▶ **Task objective**: Return each line of the listing below word for word, but leave out the pictures.

BEGIN Record set

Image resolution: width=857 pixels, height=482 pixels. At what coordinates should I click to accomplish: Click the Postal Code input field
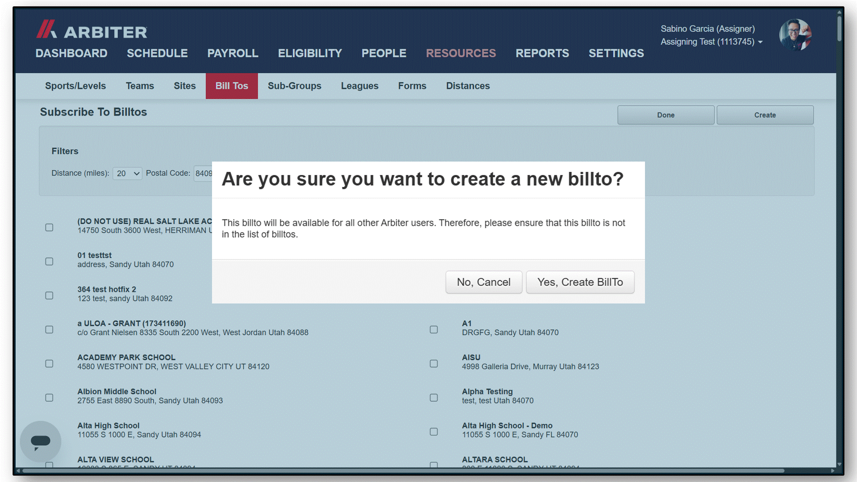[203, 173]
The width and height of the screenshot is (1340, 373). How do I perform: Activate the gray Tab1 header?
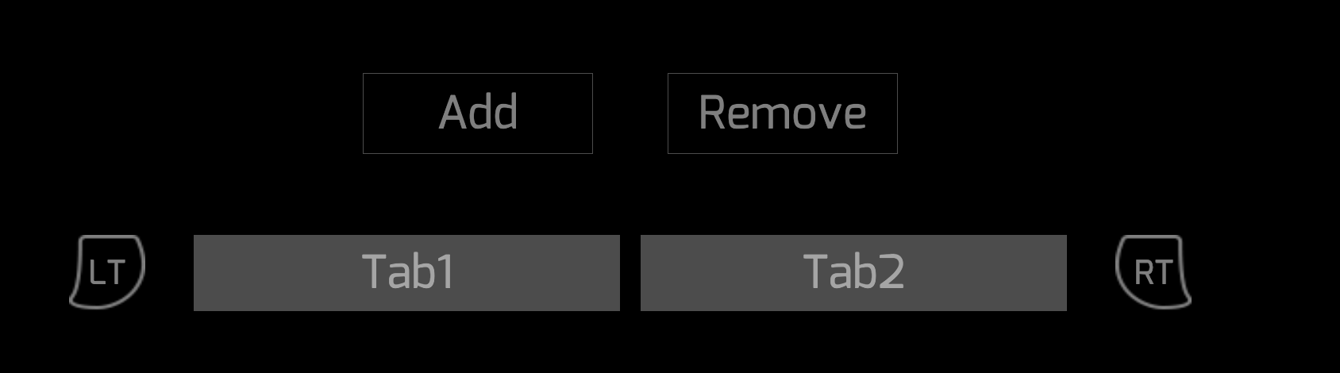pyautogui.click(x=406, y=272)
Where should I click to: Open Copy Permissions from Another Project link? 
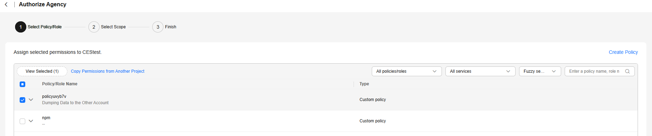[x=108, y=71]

END Record set

▶ **Reply**:
Image resolution: width=857 pixels, height=482 pixels. At what coordinates should I click to accomplish: Click the Postal Code input field
[203, 173]
The width and height of the screenshot is (1340, 373). How do I perform: Activate the gray Tab1 header?
pyautogui.click(x=406, y=272)
Where should I click to: Open Copy Permissions from Another Project link? 
[x=108, y=71]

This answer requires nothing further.